His deficit in the delegate hunt has also become dire. Clinton leads Sanders 1,289 to 1,038 in pledged delegates. Adding in the superdelegates, the former secretary of state leads 1,758 to 1,069, making it virtually impossible for Sanders to reach the 2,383 delegates he needs to lock down the nomination.
On Monday morning, Sanders continued to bash the Democratic Party’s nominating system, particularly the role of superdelegates, suggesting that Clinton’s support is distorted among the establishment.
“I have serious problems with it. You know, this is the establishment folks. These are elected officials, these are money people who are superdelegates. And the truth is, most of them are now supporting Hillary,” Sanders said. “But let me just say this — as you may know, in poll after poll, including your own polls here at CBS, I run much longer against Donald Trump than does Hillary Clinton. And the reason for that, by the way, is we’ve got a lot of independent voters. I think as this campaign proceeds and we do well, superdelegates and others will say, you know, we’ve got to beat Trump. Bernie is the stronger candidate.”
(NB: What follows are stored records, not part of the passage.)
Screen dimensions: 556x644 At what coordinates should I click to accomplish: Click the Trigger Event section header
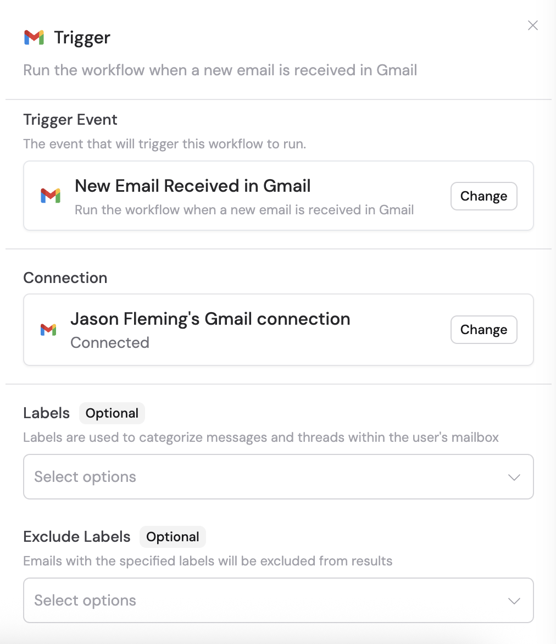(70, 119)
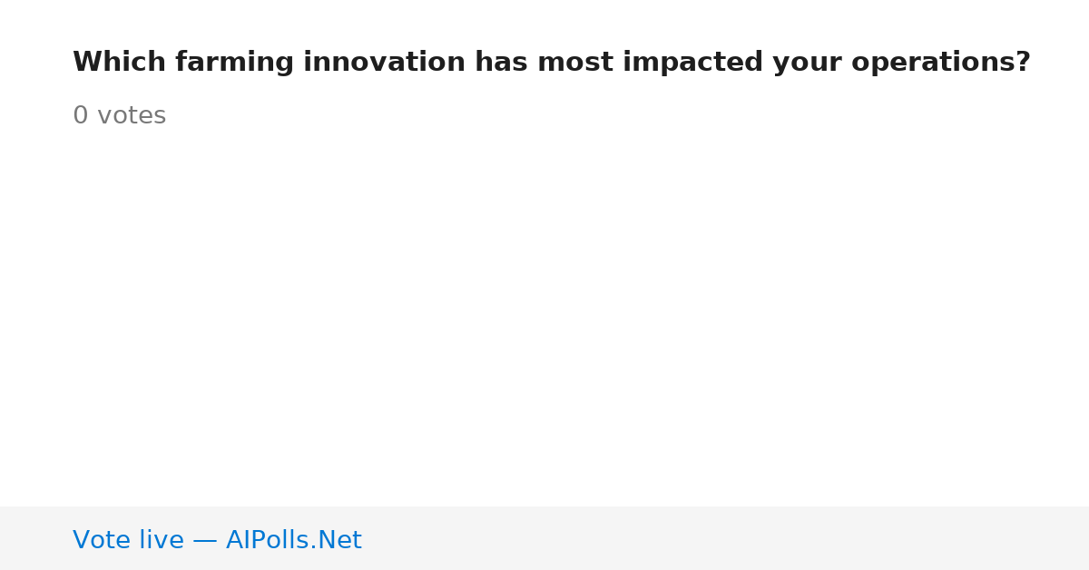Click the words 'Vote live' in the footer
Screen dimensions: 1089x570
tap(128, 540)
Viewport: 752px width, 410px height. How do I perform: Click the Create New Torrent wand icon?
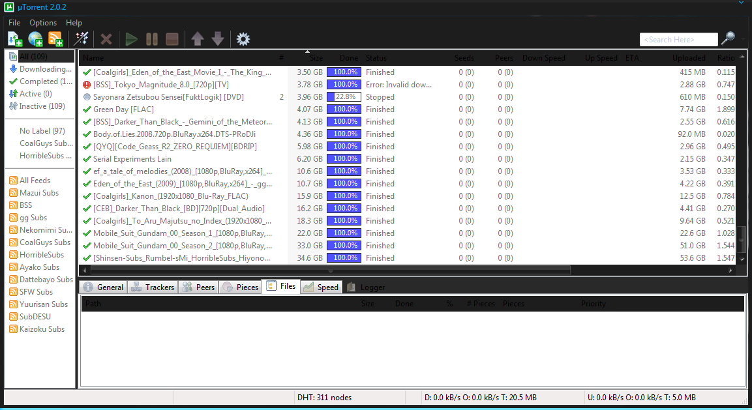[81, 39]
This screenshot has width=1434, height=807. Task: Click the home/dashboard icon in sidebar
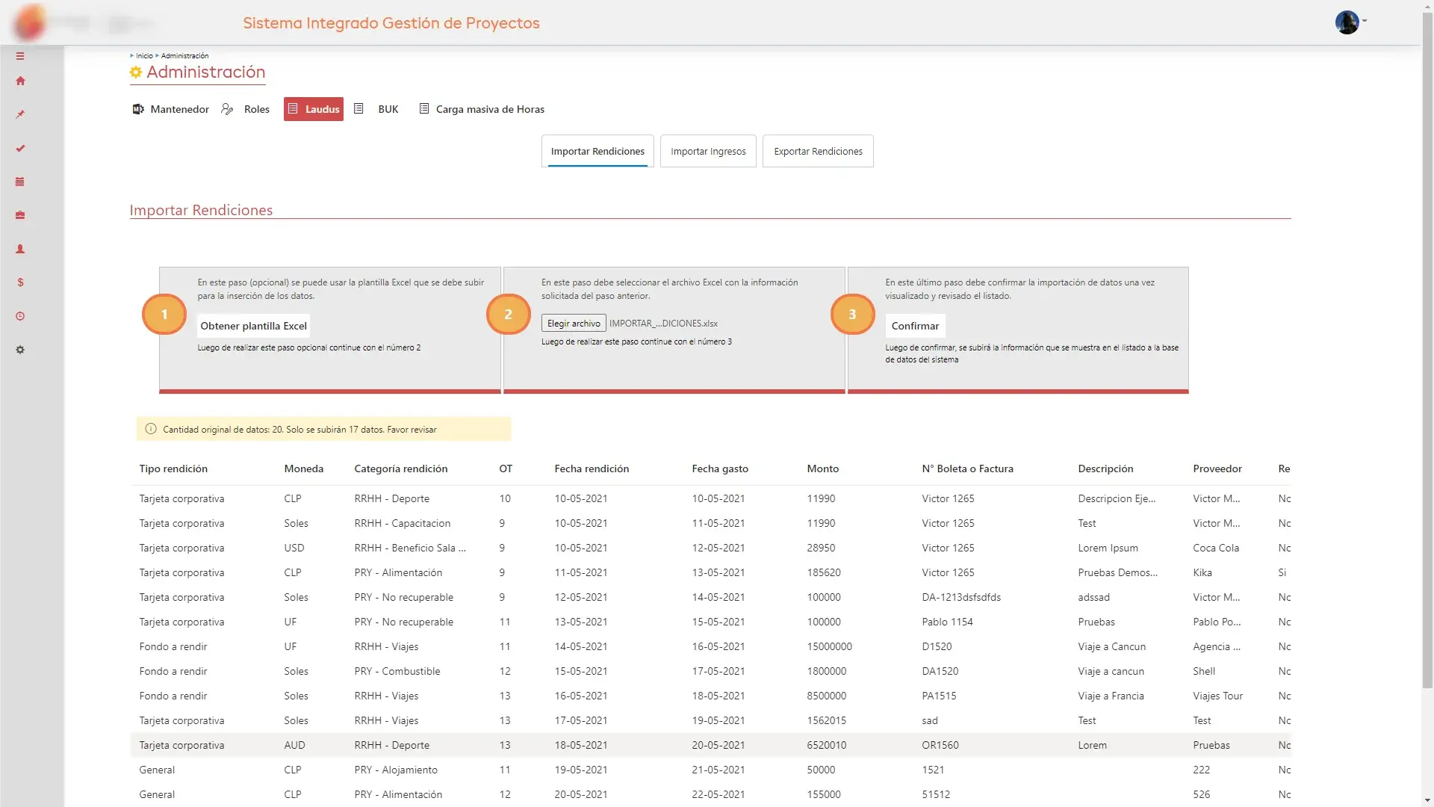21,81
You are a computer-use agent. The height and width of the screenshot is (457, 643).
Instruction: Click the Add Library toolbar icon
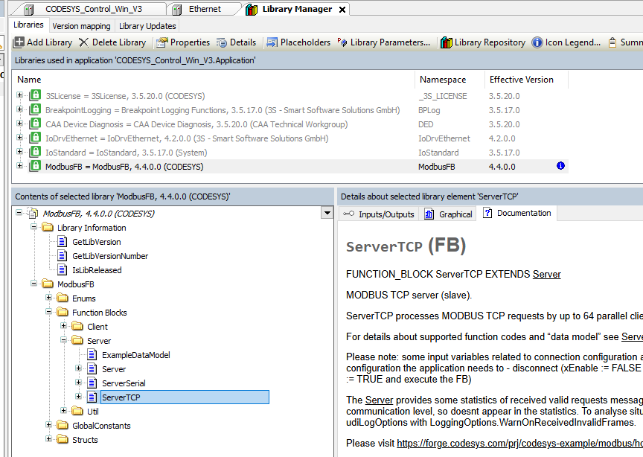19,42
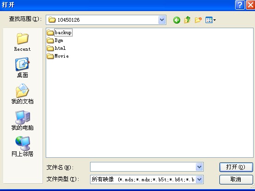Select the Movie folder

(x=58, y=56)
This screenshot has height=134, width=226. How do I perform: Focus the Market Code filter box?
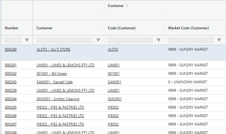click(x=190, y=40)
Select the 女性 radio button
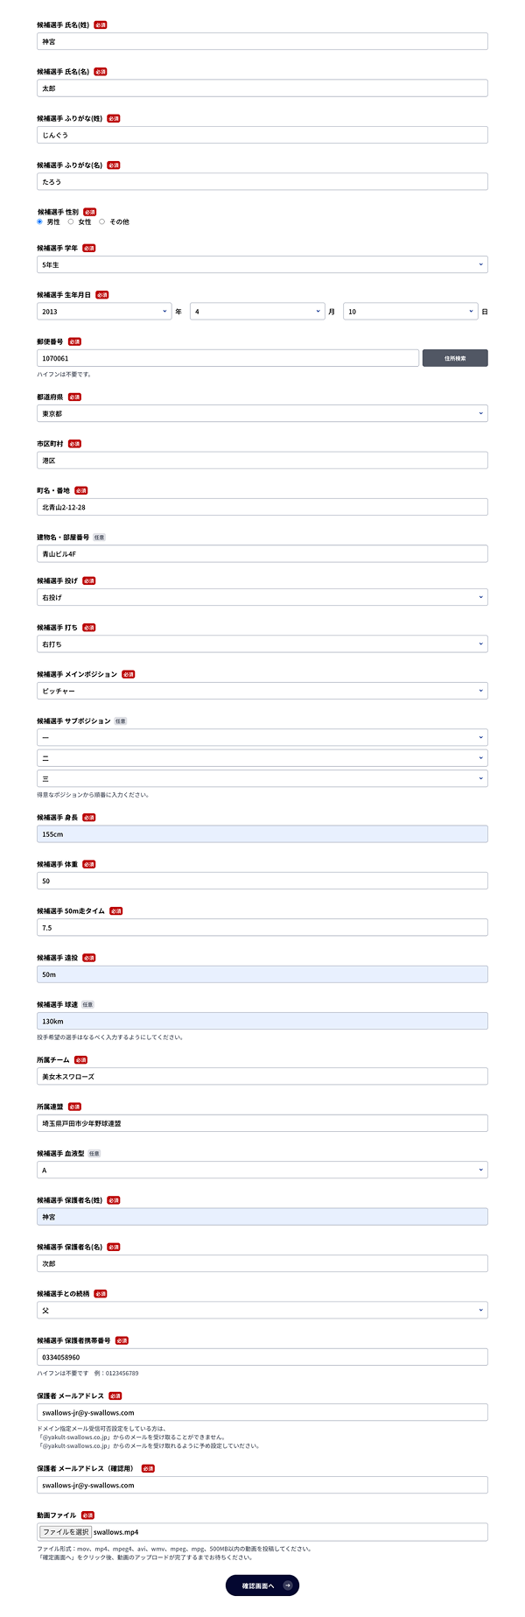Image resolution: width=525 pixels, height=1617 pixels. pyautogui.click(x=71, y=222)
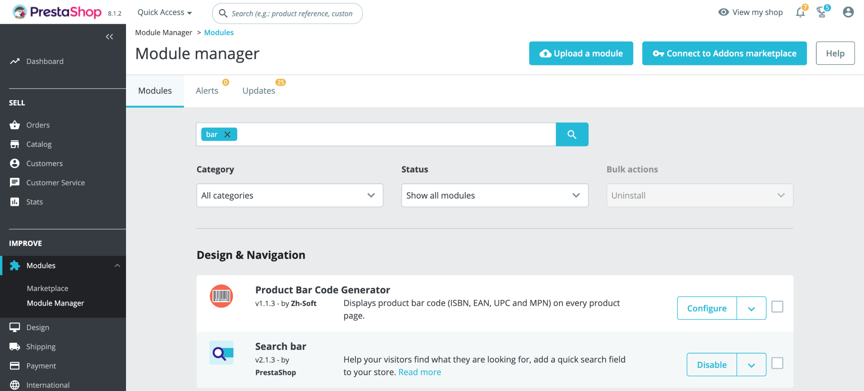
Task: Expand the arrow next to Configure
Action: tap(752, 309)
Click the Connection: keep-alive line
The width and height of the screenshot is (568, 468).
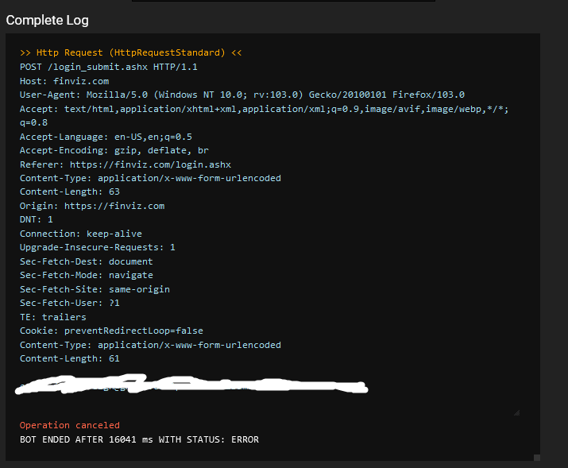pyautogui.click(x=81, y=234)
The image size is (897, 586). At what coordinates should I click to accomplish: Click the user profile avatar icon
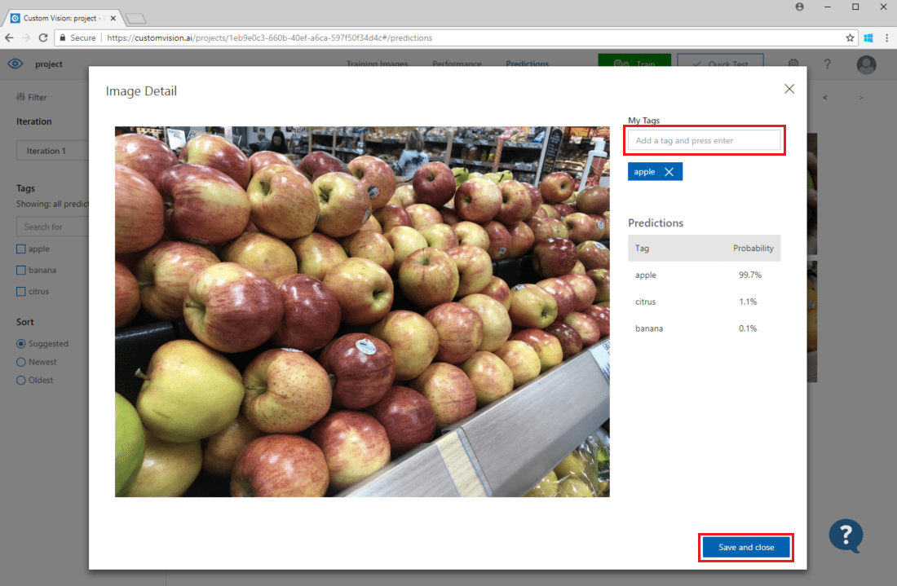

Sanders pushed harder at this point on CNN, remarking that while Clinton’s campaign has hewed further to the left as a reaction to his own effort, it has not been successful in persuading younger voters that the former secretary of state would be able to effect the same fundamental change.
“The Clinton campaign is going to have to make the case to those young people that, in fact, they are prepared to stand up for some real fundamental changes in this country,” Sanders said. “And that’s a case they have not yet been able to make.”
Even as Clinton continues to rack up delegates, Sanders stressed that his campaign has significantly cut into Clinton’s lead with his recent victories.
“We’ll see what happens tomorrow. I won’t speculate. You’ve got California, you’ve got Oregon, you’ve got Pennsylvania,” Sanders said on CBS, vowing to fight for every vote and take his campaign to the Democratic National Convention in Philadelphia in July.
Co-anchor Charlie Rose asked, “What does it mean if you lose in New York?”
“What does it mean if I lose?” Sanders responded. “It means that I lose.”